From: Alexander Korotkov <aekorotkov(at)gmail(dot)com>
To: Tomas Vondra <tomas(dot)vondra(at)2ndquadrant(dot)com>
Cc: Masahiko Sawada <masahiko(dot)sawada(at)2ndquadrant(dot)com>, Alvaro Herrera <alvherre(at)2ndquadrant(dot)com>, Michael Paquier <michael(at)paquier(dot)xyz>, Tom Lane <tgl(at)sss(dot)pgh(dot)pa(dot)us>, Andres Freund <andres(at)anarazel(dot)de>, Mark Dilger <hornschnorter(at)gmail(dot)com>, pgsql-hackers <pgsql-hackers(at)postgresql(dot)org>
Subject: Re: WIP: BRIN multi-range indexes
Date: 2020-08-04 14:36:51
Message-ID: CAPpHfdt0YW-+-HzWPmwxCrQBsuc1J+VOOdzg0akuP_XYoxk_cA@mail.gmail.com
Views: Raw Message | Whole Thread | Download mbox | Resend email
Thread:
Lists: pgsql-hackers

Hi, Tomas!

Sorry for the late reply.

On Sun, Jul 19, 2020 at 6:19 PM Tomas Vondra
<tomas(dot)vondra(at)2ndquadrant(dot)com> wrote:
> I think there's a number of weak points in this approach.
>
> Firstly, it assumes the summaries can be represented as arrays of
> built-in types, which I'm not really sure about.

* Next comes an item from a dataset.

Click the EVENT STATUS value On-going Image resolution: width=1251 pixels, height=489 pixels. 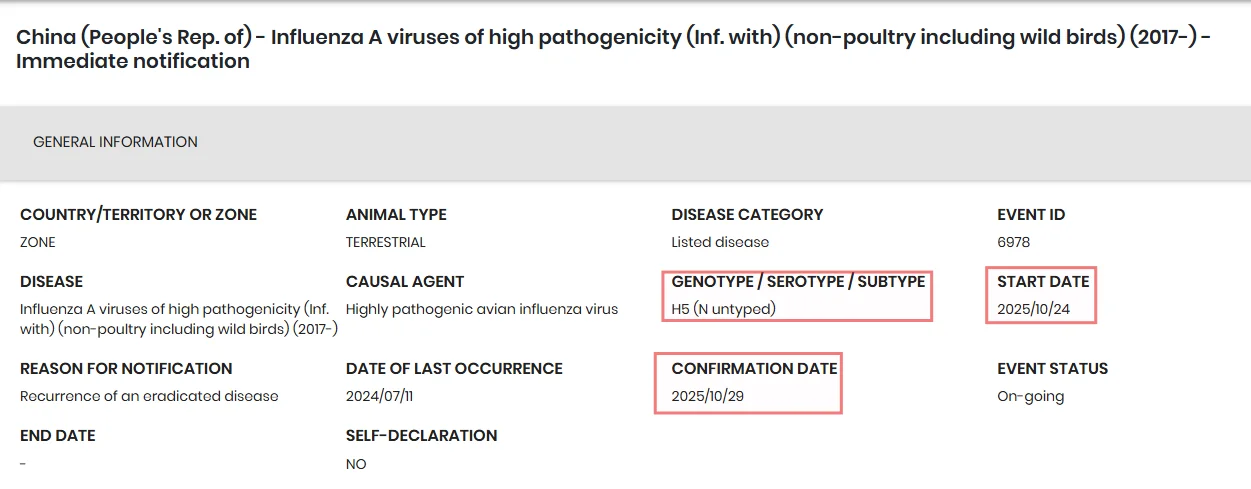pyautogui.click(x=1030, y=396)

It clearly is not true
> for the bloom opclasses, for example. But even for minmax oclasses it's
> going to be tricky because the ranges may be on different data types so
> presumably we'd need somewhat nested data structure.
>
> Moreover, multi-minmax summary contains either points or intervals,
> which requires additional fields/flags to indicate that. That further
> complicates the things ...
>
> maybe we could decompose that into separate arrays or something, but
> honestly it seems somewhat premature - there are far more important
> aspects to discuss, I think (e.g. how the ranges are built/merged in
> multi-minmax, or whether bloom opclasses are useful at all).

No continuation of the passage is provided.